The Programs in Global Health and Social Change promote excellence and equity in global health care delivery through leadership and innovation in research and education.

Background

The Programs in Global Health and Social Change launched in 2010 with the vision that scientific knowledge generated at Harvard Medical School will transform the health care delivery capacity for patients and communities, not just within the reach of Boston or of the United States, but also around the globe, for the people in greatest need. Recent innovations in health and communications technologies offer a foundation and unprecedented opportunities for enhancing the capacity of all nations for equitable, excellent health care delivery.

Achievements over several decades in reducing the transmission and lethality of infectious diseases such as smallpox, tuberculosis and AIDS have galvanized both political will and a scientific focus toward extending these relative successes to non-communicable diseases—for example, diabetes, hypertension, and certain cancers—which increasingly contribute to the burden of disease in low- and middle-income regions of the world. Because capacity building for health care delivery in one disease domain typically also strengthens the capacity of a health care system overall, there is room for optimism and action.

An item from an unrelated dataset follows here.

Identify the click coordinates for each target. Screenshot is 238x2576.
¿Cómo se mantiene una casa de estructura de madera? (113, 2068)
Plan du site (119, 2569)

Even at this potentially transformative moment, however, substantive social and scientific challenges to extending the global capability for excellent and equitable care delivery remain. In particular, entrenched social adversities related to disparities in access to education and health care, often linked with food insecurity, long-standing poverty, political conflict and displacement, and social disruption in the wake of globalizing commerce and economic pressures will demand fresh, trans-disciplinary approaches to implement scalable therapeutic and preventive strategies in diverse and complex social contexts.

Organizational structure

Under the leadership of Dr. Paul Farmer, five programs with clinical foci corresponding to major unmet burdens of disease in resource poor settings have been developed: infectious disease, non-communicable disease, mental health, surgery and neonatal health. These programs are modeled after the prototype Program in Infectious Disease and Social Change, which Dr. Farmer established in the Department in 1997. Researchers in each of these programs pursue  initiatives that integrate the social sciences, clinical specialties, and expertise in health care delivery, with the goal of advancing an empirical base relevant to care delivery for biosocially complex diseases and settings within and across their respective clinical domains. The programs also support graduate and postgraduate medical education and faculty development in the field of global health care delivery and health equity, both in the U.S. and in local field sites globally.

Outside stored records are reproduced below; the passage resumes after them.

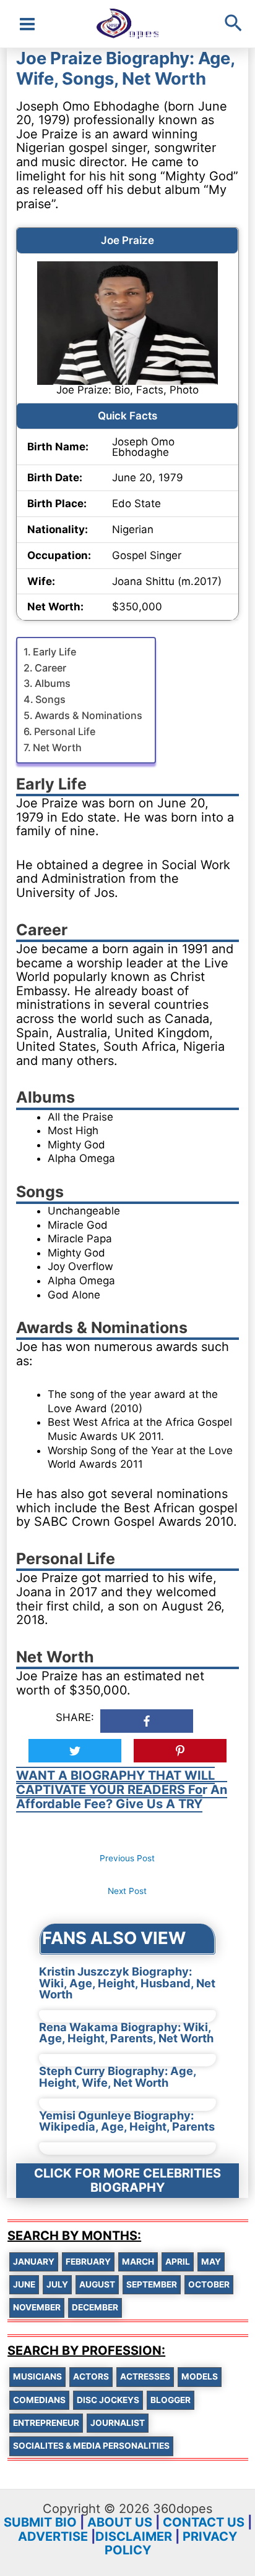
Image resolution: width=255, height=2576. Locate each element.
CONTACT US (203, 2522)
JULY (57, 2284)
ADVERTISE (53, 2536)
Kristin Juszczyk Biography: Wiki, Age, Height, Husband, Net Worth (127, 1983)
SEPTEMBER (151, 2284)
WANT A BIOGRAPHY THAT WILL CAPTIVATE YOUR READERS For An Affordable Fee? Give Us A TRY (121, 1789)
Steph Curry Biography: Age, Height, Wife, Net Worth (117, 2076)
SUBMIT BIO (40, 2522)
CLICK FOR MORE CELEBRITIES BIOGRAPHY (127, 2180)
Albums (53, 683)
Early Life (54, 652)
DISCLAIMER (133, 2536)
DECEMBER (95, 2307)
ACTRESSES (145, 2376)
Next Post (127, 1891)
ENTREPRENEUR (46, 2423)
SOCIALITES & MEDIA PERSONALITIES (91, 2446)
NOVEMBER (37, 2307)
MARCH (138, 2262)
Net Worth (57, 747)
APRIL (177, 2262)
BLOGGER (170, 2400)
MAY (211, 2262)
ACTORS (91, 2376)
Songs (50, 699)
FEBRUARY (88, 2262)
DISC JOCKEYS (108, 2400)
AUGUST (97, 2284)
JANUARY (33, 2262)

Nested within the Department of Global Health and Social Medicine, the Programs draw upon faculty expertise in anthropology, bioethics, economics, epidemiology and the history of science to implement and evaluate novel strategies for health care delivery that are locally feasible and acceptable, effective and equitable, and that can be brought to optimal scale across diverse social contexts. The Programs' scholarly resources and partnerships with the Brigham and Women’s Hospital Division of Global Health Equity and the nongovernmental organization Partners In Health form the foundation of their capacity to address biosocially complex diseases in settings characterized by poverty, structural violence, and other social adversities. The Programs promote the essential continuity and powerful synergy between a leading research university and a department with expertise in clinical specialty, social science, and global health delivery on one hand and the broad-based, large-scale capacity for implementation and delivery of care of a clinical effector arm on the other.